## WHAT TO WORK ON:
Find every line in the records below that contains the word "accomplish", and copy each of those lines in full.

## INFORMATION SHOWN:
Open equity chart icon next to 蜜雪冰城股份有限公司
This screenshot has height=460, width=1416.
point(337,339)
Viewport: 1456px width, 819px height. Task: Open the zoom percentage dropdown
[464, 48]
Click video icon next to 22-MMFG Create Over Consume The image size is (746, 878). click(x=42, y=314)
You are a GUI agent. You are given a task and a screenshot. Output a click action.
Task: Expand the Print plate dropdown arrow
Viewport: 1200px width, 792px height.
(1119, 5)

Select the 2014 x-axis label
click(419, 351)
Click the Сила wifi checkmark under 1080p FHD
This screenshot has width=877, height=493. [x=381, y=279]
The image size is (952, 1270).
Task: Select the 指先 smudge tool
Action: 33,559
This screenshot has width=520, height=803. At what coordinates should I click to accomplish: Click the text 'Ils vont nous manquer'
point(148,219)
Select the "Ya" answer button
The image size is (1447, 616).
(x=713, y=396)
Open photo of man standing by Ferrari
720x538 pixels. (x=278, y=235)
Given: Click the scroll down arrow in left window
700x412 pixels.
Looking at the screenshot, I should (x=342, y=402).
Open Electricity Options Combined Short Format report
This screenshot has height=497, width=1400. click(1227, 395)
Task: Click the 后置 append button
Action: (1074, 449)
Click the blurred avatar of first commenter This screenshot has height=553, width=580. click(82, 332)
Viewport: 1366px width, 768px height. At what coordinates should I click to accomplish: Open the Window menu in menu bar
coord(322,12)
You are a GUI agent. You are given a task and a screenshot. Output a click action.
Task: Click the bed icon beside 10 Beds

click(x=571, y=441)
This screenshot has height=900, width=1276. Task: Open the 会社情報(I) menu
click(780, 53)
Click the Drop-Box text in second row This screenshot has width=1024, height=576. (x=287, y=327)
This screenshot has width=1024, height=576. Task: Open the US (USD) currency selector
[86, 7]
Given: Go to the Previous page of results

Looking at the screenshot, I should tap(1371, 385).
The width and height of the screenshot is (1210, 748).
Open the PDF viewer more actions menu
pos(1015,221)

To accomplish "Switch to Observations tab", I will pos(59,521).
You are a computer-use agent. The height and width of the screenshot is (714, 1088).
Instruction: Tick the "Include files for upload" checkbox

## EXPECTED OUTPUT:
This screenshot has width=520, height=803. At what coordinates should I click to accomplish: Click the text 'Ils vont nous manquer'
Viewport: 1366px width, 768px height. At what coordinates should I click to accomplish: Open the Window menu in menu bar
To accomplish "Switch to Observations tab", I will pos(59,521).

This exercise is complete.